Darcy Ribeiro escreveu, em Belô, capítulo de seu livro "Migo", que duas facções se digladiavam em Minas, naquela época: a dos que mamavam no poder, a dos Beneditos, dos Chiquinho Campos, dos Capanemas e Alkimins. E a outra, dos desapeados do poder, dos Miltinhos, dos Afonsinhos, Virgilinhos e Pedrinhos... Solitário, completa Darcy, descobri Carlos Campos, único sábio que conheci. Uma vida inteiramente dedicada a estudar e a meditar. Triste e solitária vida...
Gostaria de ser sábio e probo, mas não tanto quanto Carlos Campos.
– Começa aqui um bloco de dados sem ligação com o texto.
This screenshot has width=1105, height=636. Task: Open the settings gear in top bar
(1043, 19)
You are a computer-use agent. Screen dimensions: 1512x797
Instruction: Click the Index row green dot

O que Darcy parecia ignorar é que o sábio que ele descobrira era primo de muitos daqueles "inhos", do Chiquinho ciência, do Bené Valadares, ambos sobrinhos de meu avô, do Afonsinho e do Virgilinho, também primos de Carlos Campos, parente do Gustavo Capanema.
Se você aprendeu alguma coisa com meu "sábio" pai, Darcy, revele-me a fórmula mágica de seu riso. Eu sei que é ele a expressão da alegria de seu trabalho sadio que dinamiza sua inteligência que, por ser inteligente, encandece novos risos alegres. Não foram os bruxos menores que conseguiram sua ressurreição. Sua força telúrica vem de dentro de você mesmo, você é o milagre de sua vida.